### Exercise inputs
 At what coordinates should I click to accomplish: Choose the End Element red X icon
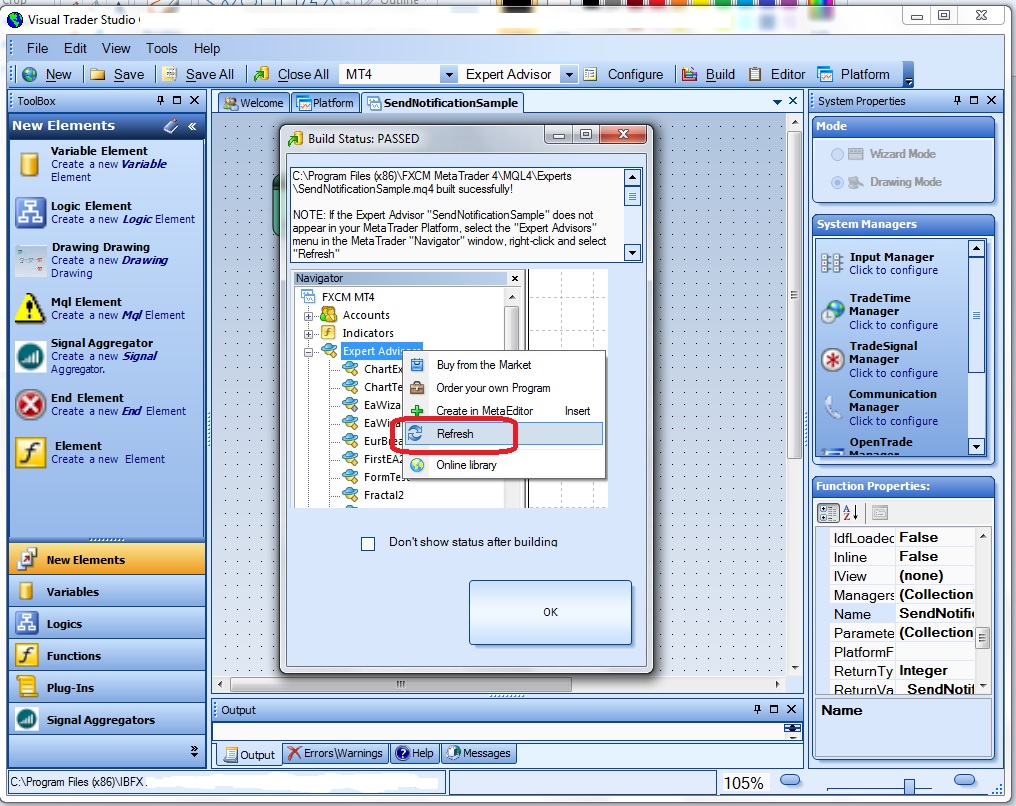click(x=29, y=405)
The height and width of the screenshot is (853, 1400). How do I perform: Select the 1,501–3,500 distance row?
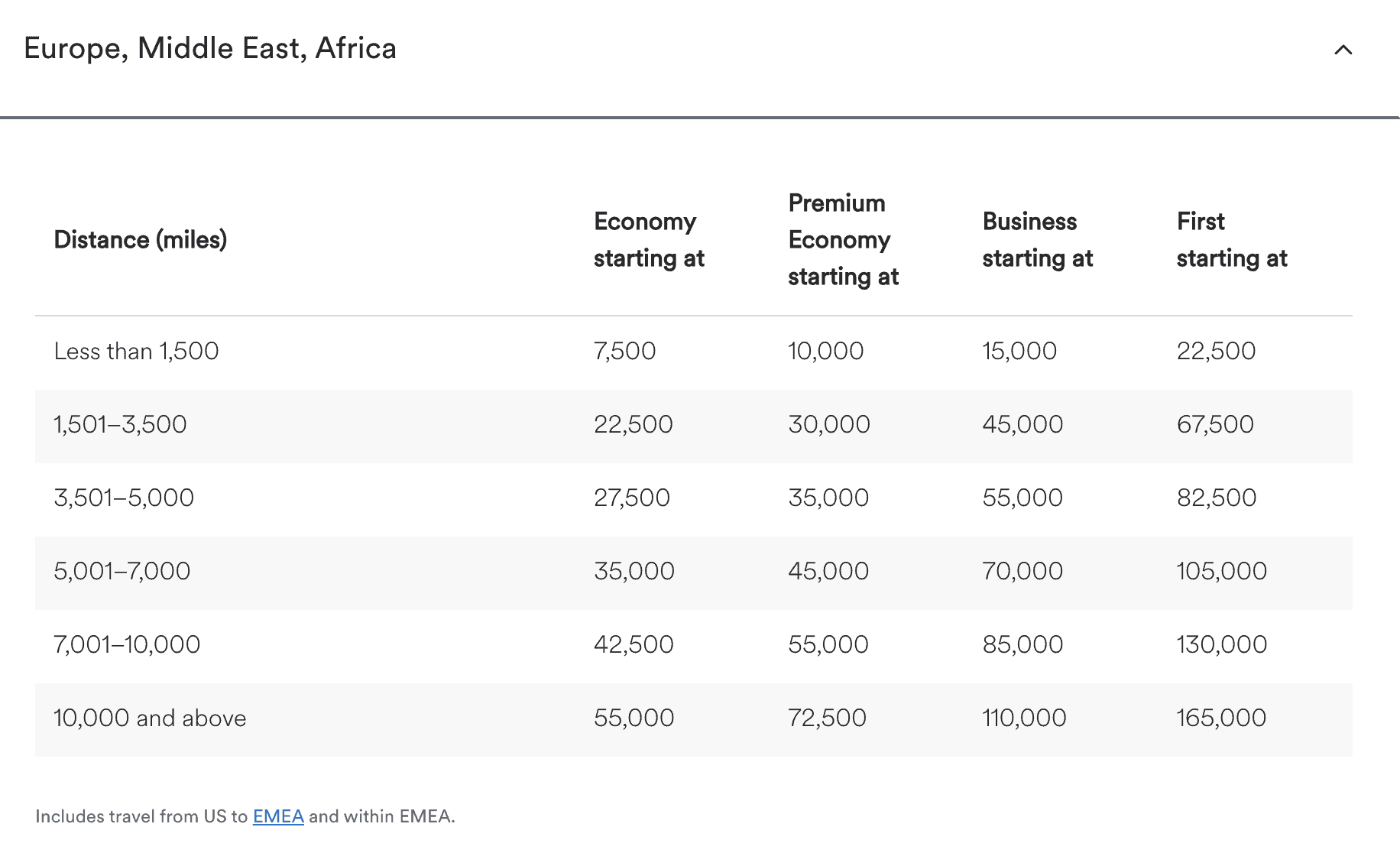119,424
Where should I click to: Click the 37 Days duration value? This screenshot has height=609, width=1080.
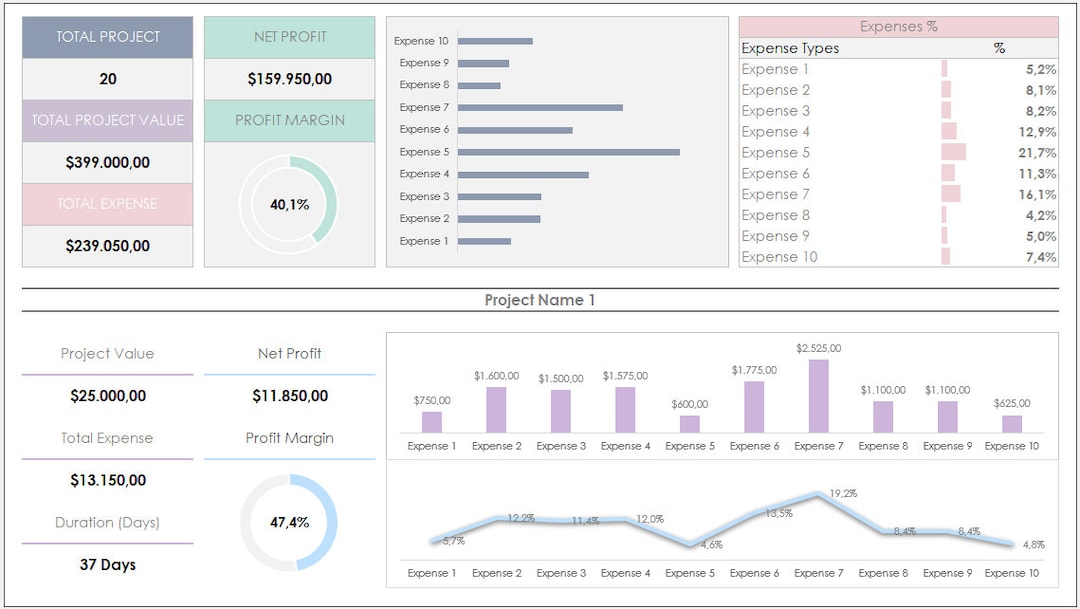coord(106,564)
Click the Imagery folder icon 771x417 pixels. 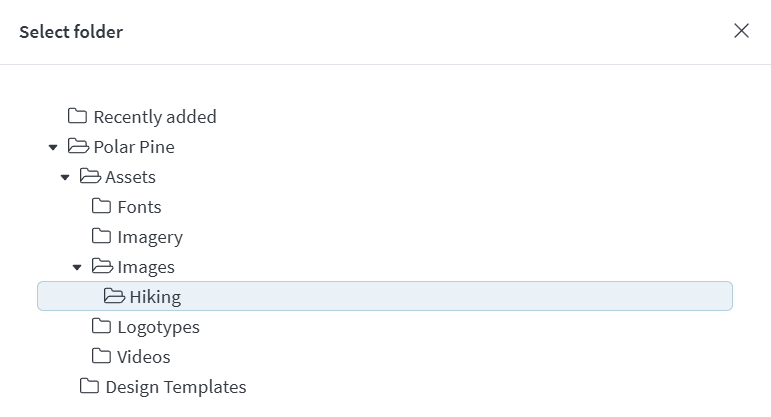tap(101, 236)
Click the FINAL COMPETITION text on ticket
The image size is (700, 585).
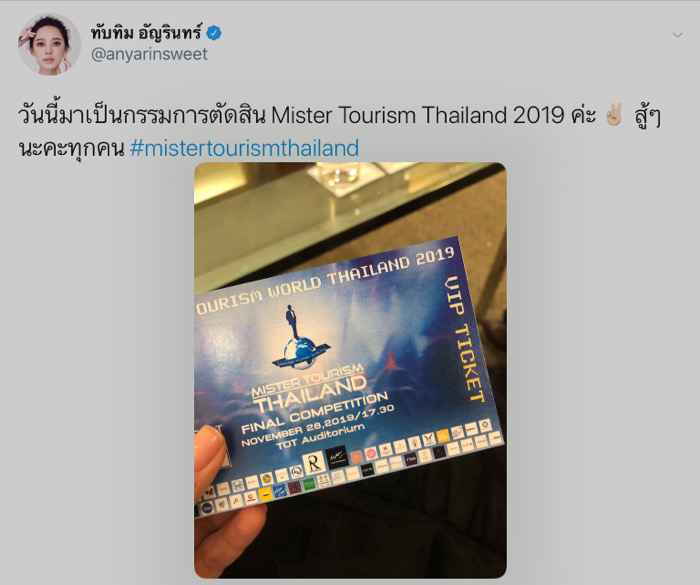pyautogui.click(x=315, y=413)
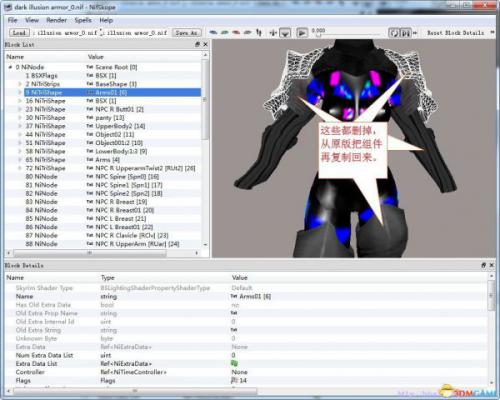Click the Save As button

click(x=187, y=33)
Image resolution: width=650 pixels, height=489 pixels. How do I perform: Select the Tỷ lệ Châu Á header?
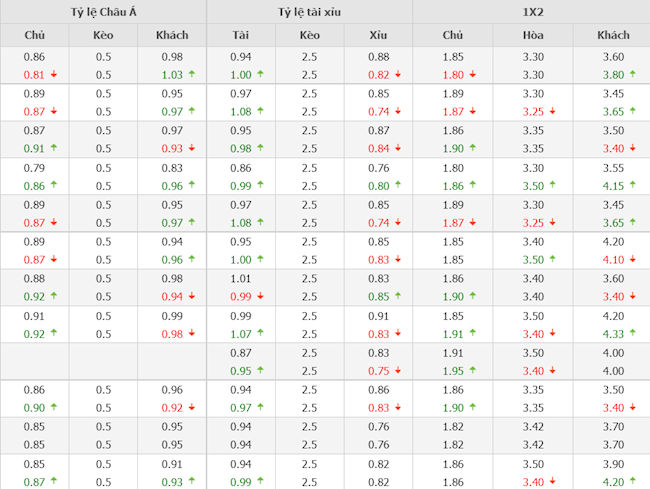[x=103, y=12]
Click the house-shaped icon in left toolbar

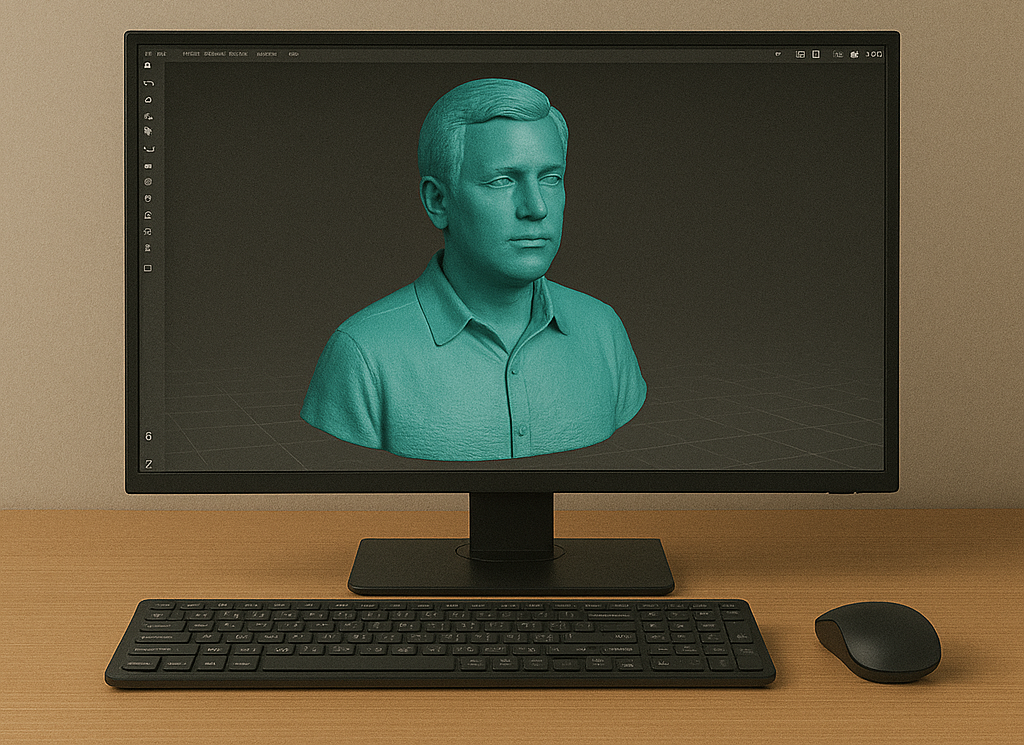pos(148,215)
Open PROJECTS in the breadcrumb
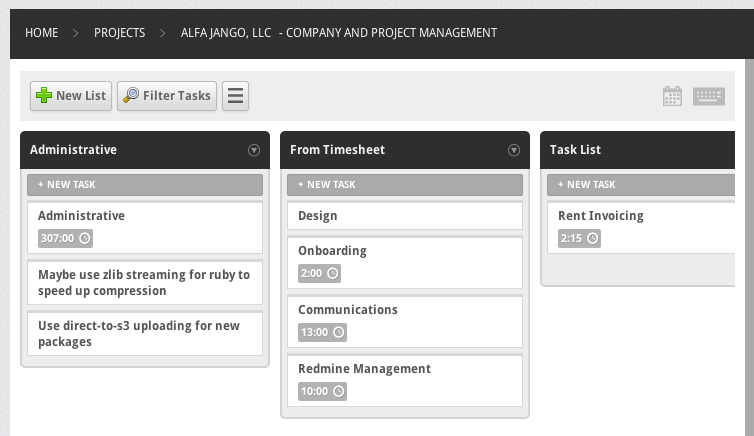754x436 pixels. 119,33
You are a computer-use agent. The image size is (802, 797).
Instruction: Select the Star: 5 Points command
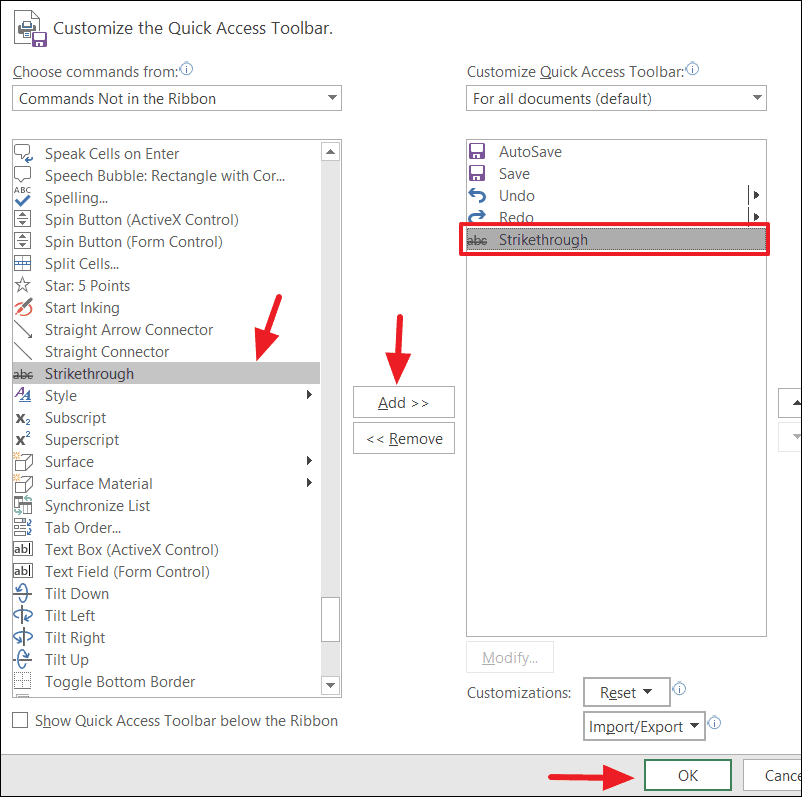[87, 285]
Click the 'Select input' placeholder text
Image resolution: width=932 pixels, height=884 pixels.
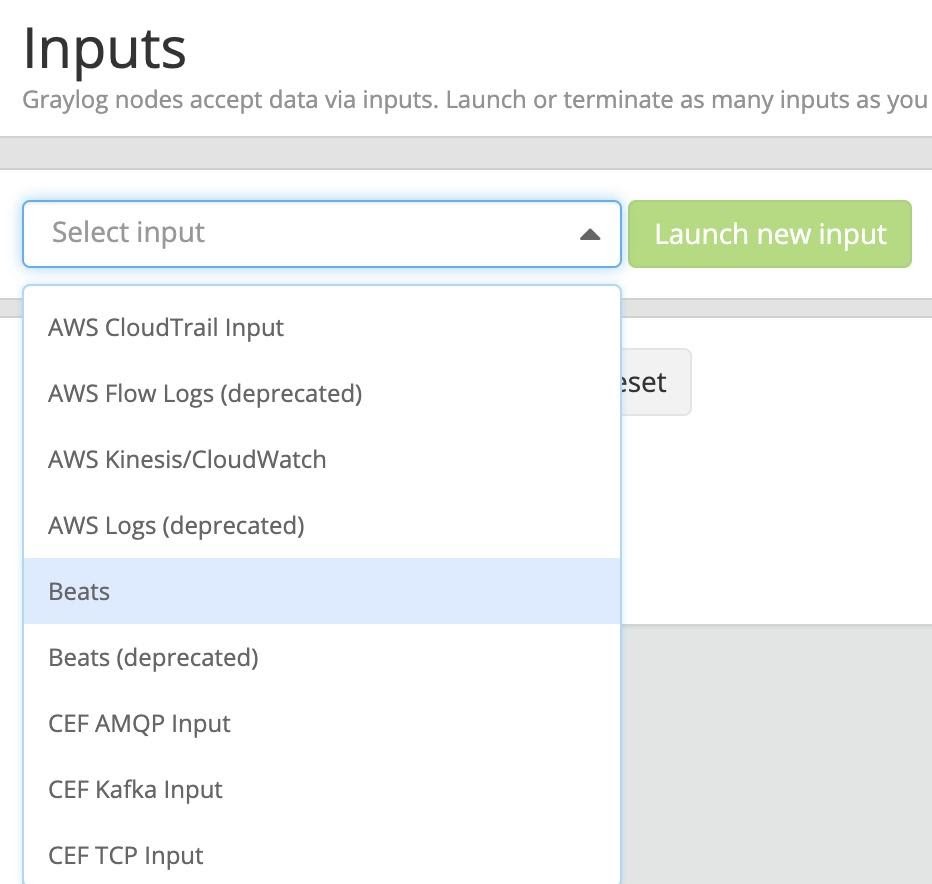click(128, 233)
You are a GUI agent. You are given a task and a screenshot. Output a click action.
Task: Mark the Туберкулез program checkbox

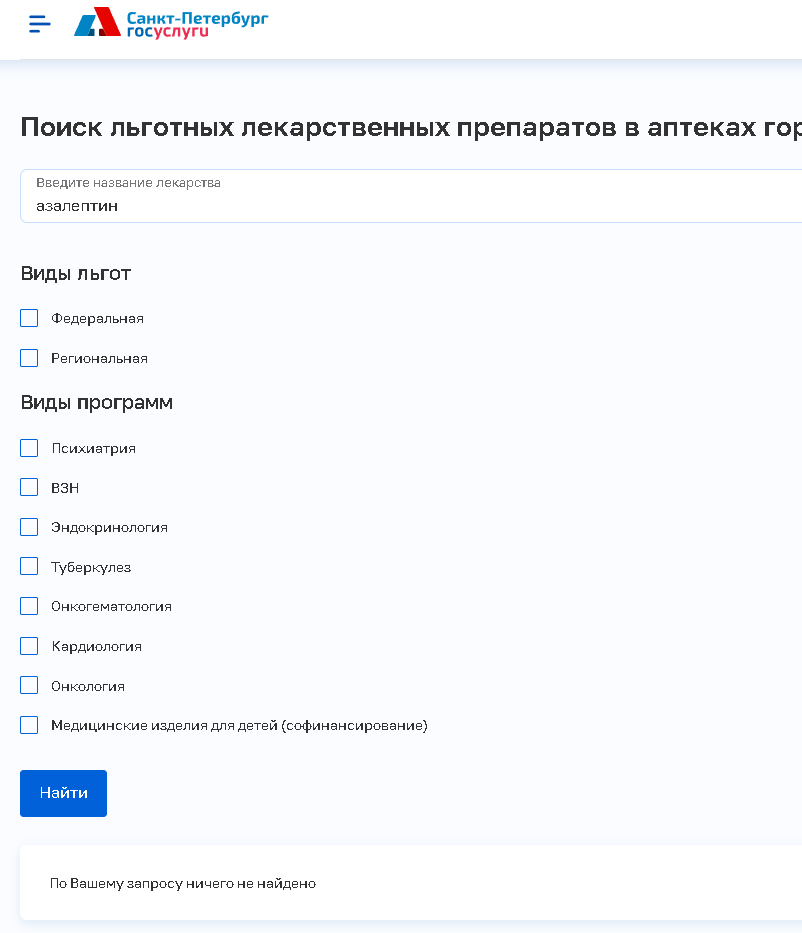point(29,567)
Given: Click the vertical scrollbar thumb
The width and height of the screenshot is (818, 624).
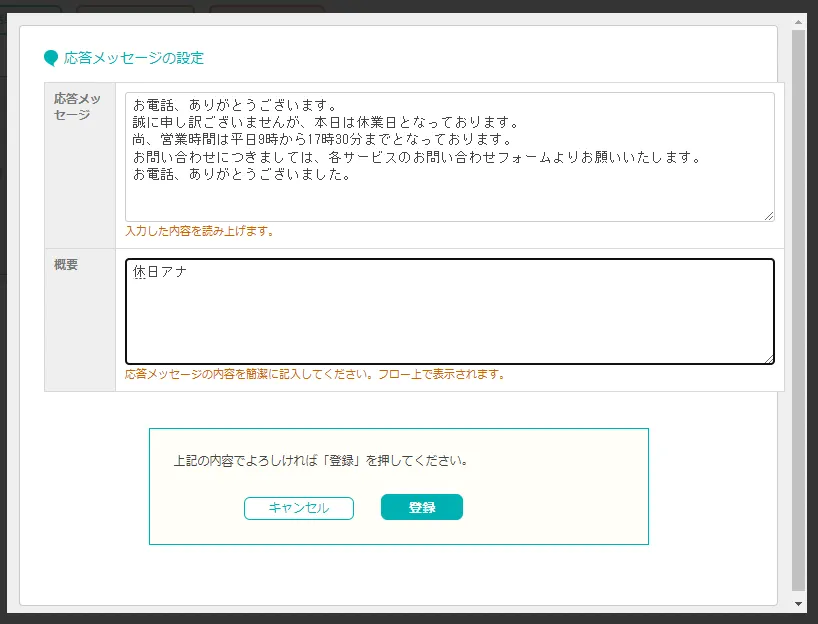Looking at the screenshot, I should (798, 310).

### Task item
Lines containing the word "agent" are to be counted in the listing; state their number alone.

### Written answer
2